* [Assignment] Retype, word for word, each line between the lines holding "Image resolution: width=353, height=2576." and "[Previous] (44, 265)", inclusive, and leave the rest of the data alone.

(Saved entries)
◇ ◇ ◇
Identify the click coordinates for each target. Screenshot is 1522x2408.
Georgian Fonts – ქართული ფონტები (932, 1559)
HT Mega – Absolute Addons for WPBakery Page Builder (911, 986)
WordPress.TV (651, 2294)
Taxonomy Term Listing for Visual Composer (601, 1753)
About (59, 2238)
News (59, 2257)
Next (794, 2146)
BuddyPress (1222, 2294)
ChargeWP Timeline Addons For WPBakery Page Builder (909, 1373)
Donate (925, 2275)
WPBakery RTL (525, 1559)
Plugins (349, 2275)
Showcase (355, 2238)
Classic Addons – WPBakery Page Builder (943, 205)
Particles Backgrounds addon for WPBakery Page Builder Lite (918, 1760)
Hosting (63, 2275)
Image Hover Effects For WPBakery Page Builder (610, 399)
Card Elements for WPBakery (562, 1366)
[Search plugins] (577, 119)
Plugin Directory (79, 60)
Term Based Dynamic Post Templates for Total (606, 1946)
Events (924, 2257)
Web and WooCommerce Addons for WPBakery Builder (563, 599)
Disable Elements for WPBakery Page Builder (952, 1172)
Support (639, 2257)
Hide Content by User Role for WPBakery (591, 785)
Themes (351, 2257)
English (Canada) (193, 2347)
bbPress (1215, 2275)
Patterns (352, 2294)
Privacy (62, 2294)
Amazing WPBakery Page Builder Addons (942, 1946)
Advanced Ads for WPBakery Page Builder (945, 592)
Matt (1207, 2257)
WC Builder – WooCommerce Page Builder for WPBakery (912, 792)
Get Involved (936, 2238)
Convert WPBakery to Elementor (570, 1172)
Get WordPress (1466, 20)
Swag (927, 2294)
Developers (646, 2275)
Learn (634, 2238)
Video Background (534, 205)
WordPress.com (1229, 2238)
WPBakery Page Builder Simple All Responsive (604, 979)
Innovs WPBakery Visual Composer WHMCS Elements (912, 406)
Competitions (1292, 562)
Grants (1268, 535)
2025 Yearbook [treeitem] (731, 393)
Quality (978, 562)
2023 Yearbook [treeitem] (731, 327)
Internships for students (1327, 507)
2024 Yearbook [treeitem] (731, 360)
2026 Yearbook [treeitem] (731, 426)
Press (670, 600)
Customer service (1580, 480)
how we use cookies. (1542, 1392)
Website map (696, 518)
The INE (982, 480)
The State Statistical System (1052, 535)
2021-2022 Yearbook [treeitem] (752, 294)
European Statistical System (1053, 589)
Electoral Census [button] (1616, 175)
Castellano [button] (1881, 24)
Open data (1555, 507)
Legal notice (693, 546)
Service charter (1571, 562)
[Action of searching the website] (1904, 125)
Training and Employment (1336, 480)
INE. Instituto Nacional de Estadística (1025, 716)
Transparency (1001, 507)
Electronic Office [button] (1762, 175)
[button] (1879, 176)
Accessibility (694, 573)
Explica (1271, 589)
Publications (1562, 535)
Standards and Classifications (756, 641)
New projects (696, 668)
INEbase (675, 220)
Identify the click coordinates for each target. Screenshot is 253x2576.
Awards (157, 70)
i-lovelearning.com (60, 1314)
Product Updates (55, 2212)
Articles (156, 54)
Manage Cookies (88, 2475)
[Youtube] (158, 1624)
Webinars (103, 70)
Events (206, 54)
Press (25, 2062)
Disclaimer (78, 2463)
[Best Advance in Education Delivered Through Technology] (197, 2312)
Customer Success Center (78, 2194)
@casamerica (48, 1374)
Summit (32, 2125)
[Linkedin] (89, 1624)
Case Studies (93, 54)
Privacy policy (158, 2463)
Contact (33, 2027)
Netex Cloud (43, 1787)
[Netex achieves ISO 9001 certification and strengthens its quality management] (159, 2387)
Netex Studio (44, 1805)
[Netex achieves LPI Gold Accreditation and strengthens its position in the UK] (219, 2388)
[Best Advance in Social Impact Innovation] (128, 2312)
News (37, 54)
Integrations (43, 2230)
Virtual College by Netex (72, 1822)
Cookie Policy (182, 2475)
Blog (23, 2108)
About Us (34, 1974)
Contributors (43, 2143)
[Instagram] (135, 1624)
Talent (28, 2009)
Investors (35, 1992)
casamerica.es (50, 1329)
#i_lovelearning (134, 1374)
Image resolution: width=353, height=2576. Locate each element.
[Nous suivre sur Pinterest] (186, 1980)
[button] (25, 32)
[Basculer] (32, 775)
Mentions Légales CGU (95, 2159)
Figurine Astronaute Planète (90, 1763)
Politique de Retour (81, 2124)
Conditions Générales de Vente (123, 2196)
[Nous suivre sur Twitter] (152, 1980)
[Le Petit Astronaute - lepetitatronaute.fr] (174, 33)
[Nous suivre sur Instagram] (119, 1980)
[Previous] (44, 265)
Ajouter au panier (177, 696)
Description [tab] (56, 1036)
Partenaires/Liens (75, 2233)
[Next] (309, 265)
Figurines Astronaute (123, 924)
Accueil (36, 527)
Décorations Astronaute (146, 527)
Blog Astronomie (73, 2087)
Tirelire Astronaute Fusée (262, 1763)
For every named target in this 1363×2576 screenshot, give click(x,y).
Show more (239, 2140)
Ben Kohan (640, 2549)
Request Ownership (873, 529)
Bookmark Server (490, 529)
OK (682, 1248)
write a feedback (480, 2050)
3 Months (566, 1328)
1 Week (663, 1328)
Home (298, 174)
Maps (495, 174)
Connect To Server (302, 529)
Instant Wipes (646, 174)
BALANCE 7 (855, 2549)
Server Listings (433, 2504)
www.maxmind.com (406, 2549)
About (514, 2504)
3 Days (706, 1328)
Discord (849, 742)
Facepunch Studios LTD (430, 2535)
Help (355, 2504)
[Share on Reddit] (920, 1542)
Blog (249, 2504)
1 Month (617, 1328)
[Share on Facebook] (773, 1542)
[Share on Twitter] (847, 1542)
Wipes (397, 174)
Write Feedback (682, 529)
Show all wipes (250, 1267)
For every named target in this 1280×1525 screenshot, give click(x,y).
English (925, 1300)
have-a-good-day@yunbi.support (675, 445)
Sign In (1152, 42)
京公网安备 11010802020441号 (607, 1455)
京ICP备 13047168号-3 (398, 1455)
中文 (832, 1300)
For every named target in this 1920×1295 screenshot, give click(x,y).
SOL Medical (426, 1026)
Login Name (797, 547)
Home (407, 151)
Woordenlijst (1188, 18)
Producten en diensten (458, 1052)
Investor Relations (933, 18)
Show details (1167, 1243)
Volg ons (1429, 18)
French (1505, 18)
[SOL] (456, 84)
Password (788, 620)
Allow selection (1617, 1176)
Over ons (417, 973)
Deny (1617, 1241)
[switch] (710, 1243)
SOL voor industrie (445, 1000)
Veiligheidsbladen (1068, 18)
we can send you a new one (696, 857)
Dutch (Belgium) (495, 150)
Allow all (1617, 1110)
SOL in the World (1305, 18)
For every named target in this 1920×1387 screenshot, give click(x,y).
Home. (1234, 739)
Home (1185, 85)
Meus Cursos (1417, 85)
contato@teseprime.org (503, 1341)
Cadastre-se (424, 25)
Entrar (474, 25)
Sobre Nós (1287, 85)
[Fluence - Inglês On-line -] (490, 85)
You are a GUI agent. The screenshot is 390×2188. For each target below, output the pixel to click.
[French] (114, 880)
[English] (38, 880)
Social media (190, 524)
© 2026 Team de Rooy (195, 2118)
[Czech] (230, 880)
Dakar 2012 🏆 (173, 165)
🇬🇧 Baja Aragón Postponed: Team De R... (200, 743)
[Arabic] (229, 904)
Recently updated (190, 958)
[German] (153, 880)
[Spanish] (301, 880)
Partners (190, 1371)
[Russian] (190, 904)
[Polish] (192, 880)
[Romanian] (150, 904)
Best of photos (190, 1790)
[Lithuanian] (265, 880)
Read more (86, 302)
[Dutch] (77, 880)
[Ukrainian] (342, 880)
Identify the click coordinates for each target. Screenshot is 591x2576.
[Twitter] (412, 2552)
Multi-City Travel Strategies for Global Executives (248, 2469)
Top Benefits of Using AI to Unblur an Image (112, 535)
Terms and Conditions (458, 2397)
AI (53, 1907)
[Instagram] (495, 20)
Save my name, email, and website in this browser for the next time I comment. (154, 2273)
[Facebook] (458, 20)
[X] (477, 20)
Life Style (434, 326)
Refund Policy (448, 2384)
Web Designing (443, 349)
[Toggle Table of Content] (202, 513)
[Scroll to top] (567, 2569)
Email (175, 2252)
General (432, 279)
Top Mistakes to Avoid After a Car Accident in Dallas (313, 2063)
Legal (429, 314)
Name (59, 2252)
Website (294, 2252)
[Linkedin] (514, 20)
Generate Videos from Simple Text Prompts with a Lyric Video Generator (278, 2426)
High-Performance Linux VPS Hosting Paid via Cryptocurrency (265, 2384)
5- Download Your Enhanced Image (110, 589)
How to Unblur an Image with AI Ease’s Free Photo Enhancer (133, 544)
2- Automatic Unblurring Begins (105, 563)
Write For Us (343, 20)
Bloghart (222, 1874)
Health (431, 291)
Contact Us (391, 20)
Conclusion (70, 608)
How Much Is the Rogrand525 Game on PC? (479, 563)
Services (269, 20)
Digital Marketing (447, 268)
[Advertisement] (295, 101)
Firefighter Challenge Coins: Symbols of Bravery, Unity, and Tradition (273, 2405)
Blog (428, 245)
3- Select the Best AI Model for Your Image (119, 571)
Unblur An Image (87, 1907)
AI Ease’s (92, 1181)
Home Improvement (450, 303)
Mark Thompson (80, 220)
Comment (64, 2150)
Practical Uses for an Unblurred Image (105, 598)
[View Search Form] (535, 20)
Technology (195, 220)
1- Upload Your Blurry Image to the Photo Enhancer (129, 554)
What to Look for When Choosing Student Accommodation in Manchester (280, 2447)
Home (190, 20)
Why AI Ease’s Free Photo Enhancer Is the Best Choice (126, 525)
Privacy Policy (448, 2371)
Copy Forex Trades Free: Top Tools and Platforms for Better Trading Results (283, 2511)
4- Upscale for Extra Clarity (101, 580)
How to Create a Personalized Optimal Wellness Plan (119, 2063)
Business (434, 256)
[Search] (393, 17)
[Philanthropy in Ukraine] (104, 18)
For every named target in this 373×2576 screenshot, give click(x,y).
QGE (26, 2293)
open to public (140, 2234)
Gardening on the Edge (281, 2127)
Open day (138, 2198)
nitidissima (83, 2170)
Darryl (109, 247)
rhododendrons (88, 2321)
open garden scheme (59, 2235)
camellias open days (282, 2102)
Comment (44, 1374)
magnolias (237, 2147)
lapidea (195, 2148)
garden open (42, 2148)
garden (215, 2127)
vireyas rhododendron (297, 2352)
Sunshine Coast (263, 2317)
◇ ◇ ◇
* [Written response]
Image resolution: width=353, height=2576. Locate each element.
[Nous suivre sur Pinterest] (186, 1980)
[button] (25, 32)
[Basculer] (32, 775)
Mentions Légales CGU (95, 2159)
Figurine Astronaute Planète (90, 1763)
Politique de Retour (81, 2124)
Conditions Générales de Vente (123, 2196)
[Nous suivre sur Twitter] (152, 1980)
[Le Petit Astronaute - lepetitatronaute.fr] (174, 33)
[Nous suivre sur Instagram] (119, 1980)
[Previous] (44, 265)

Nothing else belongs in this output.